La trilogie fondamentale du groupe est complétée par Vol.2 et Pourquoi. Avant ces disques, paraît le single Les oiseaux morts à l’air certain de Pink Floyd, où Alain Mion chante pour la première fois. Publié en 1977, Vol.2 suit les traces du premier disque. Cependant, cette fois, il est presque entièrement instrumental. Mion y accomplit un travail incroyable avec le Hammond, le mini Korg et le Fender Rhodes. Soulignons notamment la présence des chansons « Oh! Lord » et « Devil’s Dance ».
À l’inverse, Pourquoi, publié l’année suivante, compte sur la voix très présente de Mion. La fièvre du moment se transmet, avec des chansons qui sonnent plus disco, comme « Le Visionnaire » ou « Pourquoi ».
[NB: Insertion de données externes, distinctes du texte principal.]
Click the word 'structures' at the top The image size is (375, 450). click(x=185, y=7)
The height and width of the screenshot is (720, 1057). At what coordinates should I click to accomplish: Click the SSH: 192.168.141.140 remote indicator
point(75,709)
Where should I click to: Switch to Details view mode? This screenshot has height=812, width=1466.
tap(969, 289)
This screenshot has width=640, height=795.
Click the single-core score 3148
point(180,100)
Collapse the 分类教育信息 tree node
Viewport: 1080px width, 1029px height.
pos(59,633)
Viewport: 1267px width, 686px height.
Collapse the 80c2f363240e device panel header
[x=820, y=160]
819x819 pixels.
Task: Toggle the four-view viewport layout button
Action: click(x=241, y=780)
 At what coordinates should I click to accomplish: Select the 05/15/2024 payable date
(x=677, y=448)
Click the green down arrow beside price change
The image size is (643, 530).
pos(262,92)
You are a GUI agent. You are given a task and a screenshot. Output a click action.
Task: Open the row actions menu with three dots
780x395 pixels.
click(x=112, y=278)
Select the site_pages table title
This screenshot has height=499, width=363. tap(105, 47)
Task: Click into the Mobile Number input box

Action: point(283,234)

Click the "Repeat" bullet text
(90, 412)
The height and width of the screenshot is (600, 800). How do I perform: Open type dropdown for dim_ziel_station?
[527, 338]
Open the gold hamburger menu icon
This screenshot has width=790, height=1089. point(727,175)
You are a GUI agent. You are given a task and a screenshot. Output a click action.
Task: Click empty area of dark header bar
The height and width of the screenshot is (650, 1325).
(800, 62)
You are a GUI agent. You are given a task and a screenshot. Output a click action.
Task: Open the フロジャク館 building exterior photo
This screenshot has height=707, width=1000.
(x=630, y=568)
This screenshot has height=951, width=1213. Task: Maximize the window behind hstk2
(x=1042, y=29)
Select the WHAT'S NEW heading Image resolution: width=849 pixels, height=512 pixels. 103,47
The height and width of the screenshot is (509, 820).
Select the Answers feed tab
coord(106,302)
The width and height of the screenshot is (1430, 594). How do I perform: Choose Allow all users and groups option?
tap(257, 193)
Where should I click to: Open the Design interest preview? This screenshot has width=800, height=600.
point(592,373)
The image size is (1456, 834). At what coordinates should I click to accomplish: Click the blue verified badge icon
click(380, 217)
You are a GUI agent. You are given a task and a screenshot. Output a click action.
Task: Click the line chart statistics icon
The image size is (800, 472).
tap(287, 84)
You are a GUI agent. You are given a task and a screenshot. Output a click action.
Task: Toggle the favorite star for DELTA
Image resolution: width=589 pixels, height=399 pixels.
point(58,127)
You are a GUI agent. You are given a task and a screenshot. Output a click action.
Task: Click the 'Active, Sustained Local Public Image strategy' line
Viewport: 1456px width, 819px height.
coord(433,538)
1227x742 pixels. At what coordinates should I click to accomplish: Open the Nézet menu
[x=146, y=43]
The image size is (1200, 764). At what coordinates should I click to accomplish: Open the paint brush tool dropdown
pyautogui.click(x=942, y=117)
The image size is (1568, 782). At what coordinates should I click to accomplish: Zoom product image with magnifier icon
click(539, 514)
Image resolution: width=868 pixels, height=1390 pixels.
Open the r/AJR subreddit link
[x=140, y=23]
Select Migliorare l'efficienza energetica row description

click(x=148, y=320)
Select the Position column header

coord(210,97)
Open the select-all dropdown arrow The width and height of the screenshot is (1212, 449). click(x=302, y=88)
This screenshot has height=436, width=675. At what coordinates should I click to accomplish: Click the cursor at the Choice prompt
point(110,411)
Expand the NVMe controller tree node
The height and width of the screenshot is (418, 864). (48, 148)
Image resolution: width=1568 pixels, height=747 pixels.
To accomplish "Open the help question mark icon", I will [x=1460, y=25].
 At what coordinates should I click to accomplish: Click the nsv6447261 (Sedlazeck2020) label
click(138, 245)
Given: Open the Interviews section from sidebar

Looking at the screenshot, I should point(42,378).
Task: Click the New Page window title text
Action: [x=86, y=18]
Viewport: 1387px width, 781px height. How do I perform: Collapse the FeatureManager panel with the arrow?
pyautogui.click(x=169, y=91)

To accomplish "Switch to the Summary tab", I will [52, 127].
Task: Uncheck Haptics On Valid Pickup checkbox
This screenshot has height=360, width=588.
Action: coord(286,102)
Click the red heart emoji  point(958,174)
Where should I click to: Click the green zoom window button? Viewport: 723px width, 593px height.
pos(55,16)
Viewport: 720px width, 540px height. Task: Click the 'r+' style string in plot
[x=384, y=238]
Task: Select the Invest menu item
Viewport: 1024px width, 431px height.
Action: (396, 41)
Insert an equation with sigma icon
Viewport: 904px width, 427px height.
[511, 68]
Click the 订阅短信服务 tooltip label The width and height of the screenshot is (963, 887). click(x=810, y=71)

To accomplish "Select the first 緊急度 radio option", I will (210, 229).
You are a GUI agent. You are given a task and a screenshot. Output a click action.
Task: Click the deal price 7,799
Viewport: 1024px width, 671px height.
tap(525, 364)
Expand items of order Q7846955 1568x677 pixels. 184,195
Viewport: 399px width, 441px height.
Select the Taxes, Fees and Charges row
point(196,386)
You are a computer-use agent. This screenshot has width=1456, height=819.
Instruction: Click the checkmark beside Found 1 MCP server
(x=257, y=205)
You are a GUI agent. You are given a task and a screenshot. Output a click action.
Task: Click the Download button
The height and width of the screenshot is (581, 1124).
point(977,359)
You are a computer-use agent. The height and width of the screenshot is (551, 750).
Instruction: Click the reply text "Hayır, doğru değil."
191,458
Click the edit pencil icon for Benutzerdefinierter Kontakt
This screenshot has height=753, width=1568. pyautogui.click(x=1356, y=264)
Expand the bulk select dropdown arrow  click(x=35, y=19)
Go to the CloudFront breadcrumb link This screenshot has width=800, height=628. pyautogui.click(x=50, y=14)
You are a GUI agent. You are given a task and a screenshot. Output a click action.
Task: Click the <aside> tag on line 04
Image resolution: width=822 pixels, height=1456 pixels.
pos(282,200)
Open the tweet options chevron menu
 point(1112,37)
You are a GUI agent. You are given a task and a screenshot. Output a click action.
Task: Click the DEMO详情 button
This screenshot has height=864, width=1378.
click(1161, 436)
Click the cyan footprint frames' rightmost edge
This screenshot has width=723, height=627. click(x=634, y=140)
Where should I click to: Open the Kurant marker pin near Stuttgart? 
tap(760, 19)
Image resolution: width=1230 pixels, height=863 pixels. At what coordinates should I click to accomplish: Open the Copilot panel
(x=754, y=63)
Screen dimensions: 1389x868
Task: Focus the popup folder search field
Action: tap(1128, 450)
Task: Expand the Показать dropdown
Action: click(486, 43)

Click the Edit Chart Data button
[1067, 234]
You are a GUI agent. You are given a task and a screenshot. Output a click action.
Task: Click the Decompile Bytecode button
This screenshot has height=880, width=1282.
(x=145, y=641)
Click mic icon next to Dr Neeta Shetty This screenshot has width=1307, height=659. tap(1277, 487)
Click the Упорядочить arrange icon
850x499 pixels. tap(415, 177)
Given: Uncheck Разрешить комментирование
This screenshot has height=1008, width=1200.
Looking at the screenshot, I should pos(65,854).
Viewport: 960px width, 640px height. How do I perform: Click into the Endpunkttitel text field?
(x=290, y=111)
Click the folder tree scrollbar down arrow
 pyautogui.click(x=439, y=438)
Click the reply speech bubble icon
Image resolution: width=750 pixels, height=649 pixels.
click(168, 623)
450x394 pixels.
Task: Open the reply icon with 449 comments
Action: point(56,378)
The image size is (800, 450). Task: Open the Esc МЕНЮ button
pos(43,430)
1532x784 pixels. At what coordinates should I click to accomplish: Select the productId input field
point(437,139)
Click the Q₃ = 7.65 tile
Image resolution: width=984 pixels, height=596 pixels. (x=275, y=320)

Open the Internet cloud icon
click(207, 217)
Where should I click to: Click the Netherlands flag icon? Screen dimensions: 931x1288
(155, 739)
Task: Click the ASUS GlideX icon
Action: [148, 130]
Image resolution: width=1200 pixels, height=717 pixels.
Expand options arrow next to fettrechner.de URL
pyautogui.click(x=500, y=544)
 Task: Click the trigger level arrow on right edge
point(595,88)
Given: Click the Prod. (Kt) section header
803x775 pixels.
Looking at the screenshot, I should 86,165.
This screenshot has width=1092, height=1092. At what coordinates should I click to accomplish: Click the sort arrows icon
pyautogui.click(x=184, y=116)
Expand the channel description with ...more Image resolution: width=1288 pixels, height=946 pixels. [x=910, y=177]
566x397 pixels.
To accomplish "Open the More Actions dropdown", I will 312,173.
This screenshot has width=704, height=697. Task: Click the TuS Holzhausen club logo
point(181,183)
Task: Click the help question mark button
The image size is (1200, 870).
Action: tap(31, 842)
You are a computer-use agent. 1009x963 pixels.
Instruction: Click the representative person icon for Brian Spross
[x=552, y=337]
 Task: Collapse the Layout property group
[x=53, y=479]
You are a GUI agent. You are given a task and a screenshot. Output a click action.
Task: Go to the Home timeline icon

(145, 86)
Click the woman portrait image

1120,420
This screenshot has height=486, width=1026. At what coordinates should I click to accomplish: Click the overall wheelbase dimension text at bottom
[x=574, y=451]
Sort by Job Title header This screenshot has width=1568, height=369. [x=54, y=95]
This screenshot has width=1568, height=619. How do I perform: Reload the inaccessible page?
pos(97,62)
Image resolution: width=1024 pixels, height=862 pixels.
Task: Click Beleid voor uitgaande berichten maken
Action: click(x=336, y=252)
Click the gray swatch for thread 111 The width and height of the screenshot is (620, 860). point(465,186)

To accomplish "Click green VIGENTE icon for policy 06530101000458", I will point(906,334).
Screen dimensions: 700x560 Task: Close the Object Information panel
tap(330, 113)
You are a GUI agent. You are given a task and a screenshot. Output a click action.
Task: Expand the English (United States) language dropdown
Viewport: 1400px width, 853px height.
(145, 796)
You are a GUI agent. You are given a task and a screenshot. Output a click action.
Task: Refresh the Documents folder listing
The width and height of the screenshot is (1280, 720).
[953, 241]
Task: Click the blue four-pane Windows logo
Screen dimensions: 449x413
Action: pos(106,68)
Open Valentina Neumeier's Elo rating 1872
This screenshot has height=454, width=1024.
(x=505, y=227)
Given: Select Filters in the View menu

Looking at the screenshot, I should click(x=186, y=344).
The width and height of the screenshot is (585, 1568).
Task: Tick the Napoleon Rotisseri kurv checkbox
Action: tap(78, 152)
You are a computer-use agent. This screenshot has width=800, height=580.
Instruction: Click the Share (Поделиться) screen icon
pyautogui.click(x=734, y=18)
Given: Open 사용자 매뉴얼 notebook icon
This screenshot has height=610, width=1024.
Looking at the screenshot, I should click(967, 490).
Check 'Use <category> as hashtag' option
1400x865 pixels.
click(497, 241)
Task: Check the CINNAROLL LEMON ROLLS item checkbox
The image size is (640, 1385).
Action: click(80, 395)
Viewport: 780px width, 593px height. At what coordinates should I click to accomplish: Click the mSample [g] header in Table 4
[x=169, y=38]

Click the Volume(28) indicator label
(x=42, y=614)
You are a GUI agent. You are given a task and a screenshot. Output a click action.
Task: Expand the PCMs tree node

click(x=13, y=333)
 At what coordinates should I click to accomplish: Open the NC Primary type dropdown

J’ai eu la chance de les voir en concert à Milan, dans la salle Arci Biko, le temple du funk, du jazz et du hip-hop. À cette occasion, Cortex s’est présenté sous forme de quartet avec Mion au clavier, une chanteuse qui jouait aussi du piano (et qui m’a raconté qu’elle voulait aller vivre à Madrid), un guitariste et un batteur. Pendant une heure et demie, ils ont joué des chansons issues des trois disques, comme « Mary et Jeff », « Devil’s Dance » (qui a ouvert le concert), « Chanson d’un jour d’hiver », « Automne », « Huit Octobre 1971 », « Sans Toi » mais aussi de la carrière en solitaire de Mion, comme « The Tap Tap », « Philla Nite Song » et « Arizona Dawn » (de son disque de 2001, Some Soul Food sorti sous le nom de The Alain Mion Trio) ou « Milwaukee » (de son disque No Mad).